The weekend attacks on Saudi Aramco facilities, which halved the kingdom’s oil production and sent crude prices spiking, led Trump to authorize the release of U.S. strategic reserves should they be necessary to stabilize markets.

“I think Iran has made a terrible mistake,” McNabb said. “Iran has created a volatile situation in the Middle East by funding terrorist proxies with no supervision.

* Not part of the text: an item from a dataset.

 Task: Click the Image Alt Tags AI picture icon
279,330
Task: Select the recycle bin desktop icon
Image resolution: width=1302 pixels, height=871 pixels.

They are losing all their friends in the region.”

U.S. officials say intelligence indicates that the attacks on Saudi’s oil facilities originated from Iran, the Wall Street Journal reported on Sept. 16. The U.S. has shared the information with Saudi Arabia.

The CSA Internet site says it is an organization “dedicated to promoting United States energy independence, its impact on United States foreign policy, and the strategic relationship between the United States and Israel.” In a statement issued on Sept. 16, it said:

“Prior to the American technological innovations that revolutionized America’s energy production, U.S. foreign policy decisions were constrained by America’s dependence on foreign oil.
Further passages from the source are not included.